◆ PROBLEM TO WORK ON
The answer consists of the lines from the line holding "1315x539 pixels." through the last line of the entries, retyped exactly, and nothing else. No pictures belong in it.

+++ STORED DATA

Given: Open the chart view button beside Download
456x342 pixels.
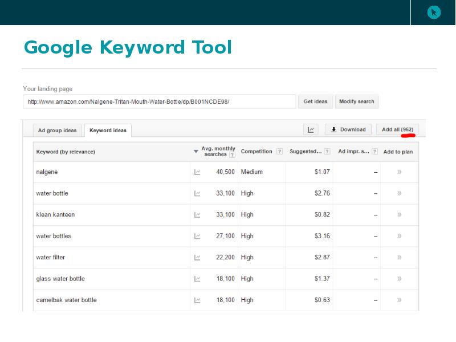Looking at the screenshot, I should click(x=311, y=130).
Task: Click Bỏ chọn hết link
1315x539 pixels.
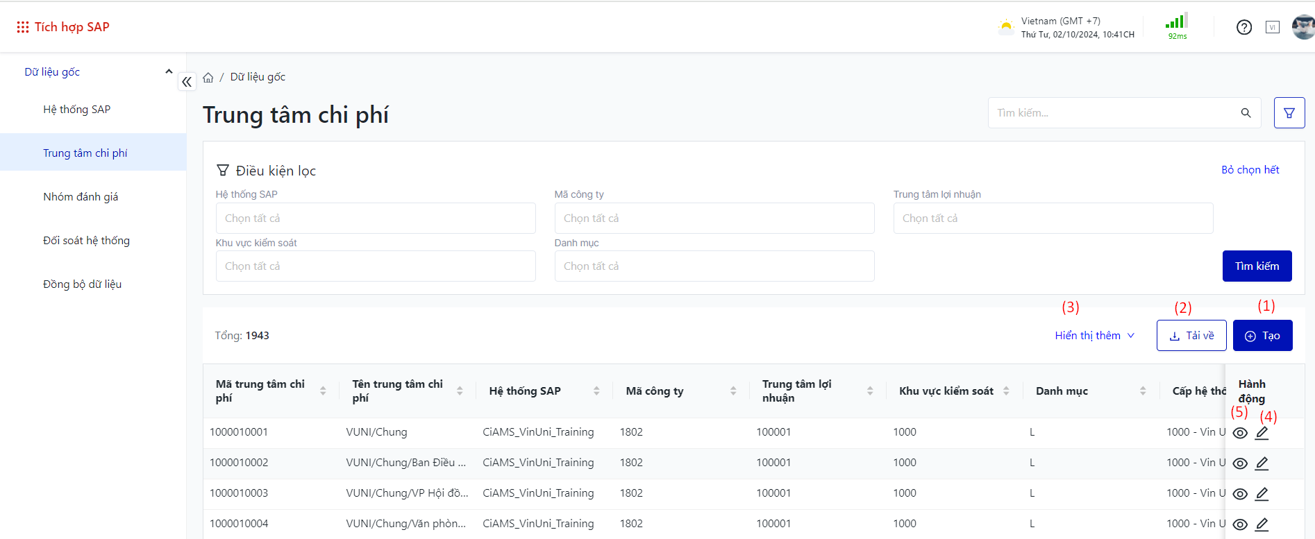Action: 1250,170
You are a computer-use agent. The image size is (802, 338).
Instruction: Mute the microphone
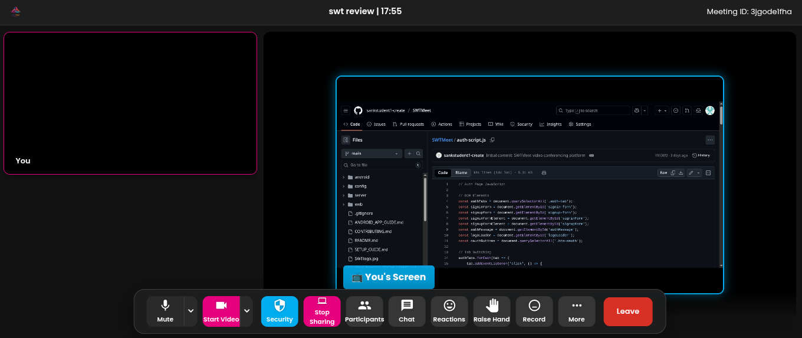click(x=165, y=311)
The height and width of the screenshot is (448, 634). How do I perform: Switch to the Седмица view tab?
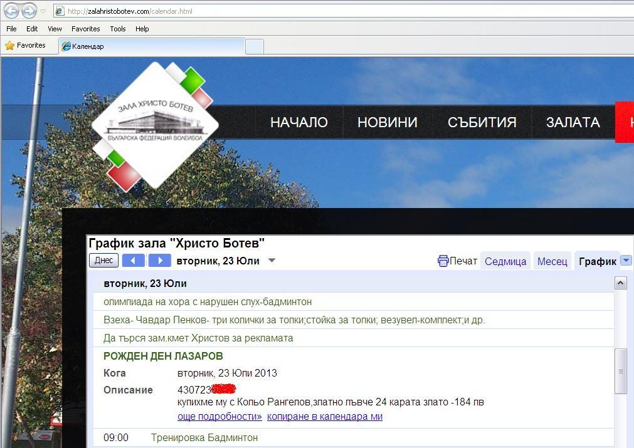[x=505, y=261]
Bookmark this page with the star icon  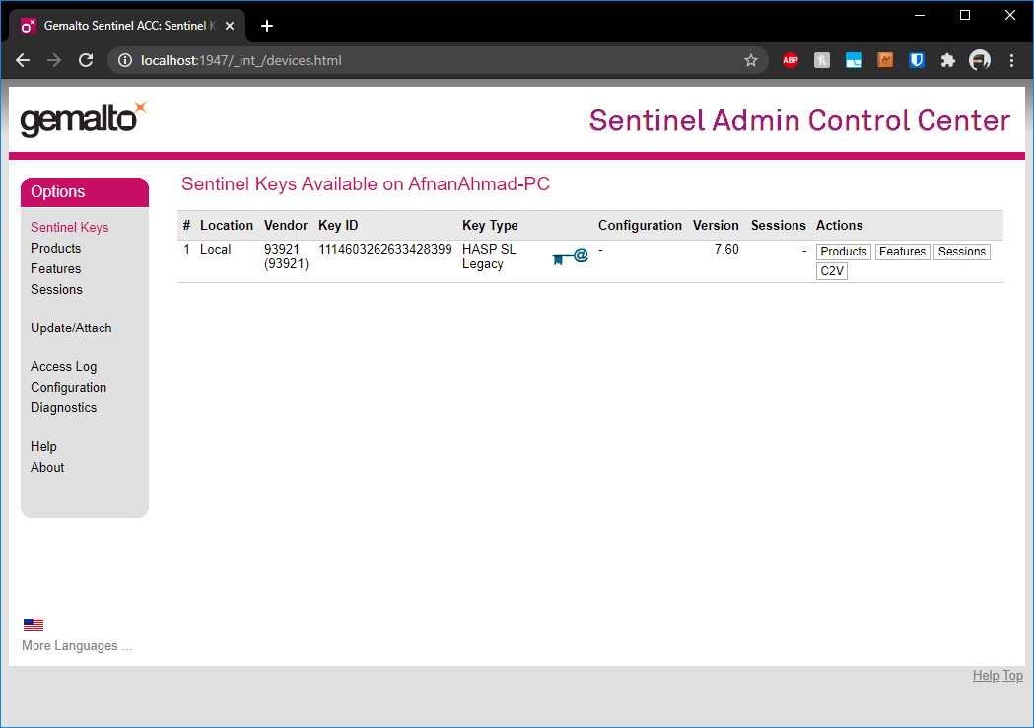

++++++

◆ WRITTEN ANSWER
1315x539 pixels.
Action: 1250,170
You are a computer-use agent. The image size is (802, 338).
Instruction: Mute the microphone
click(x=165, y=311)
The height and width of the screenshot is (448, 634). How do I perform: Switch to the Седмица view tab?
[x=505, y=261]
Bookmark this page with the star icon  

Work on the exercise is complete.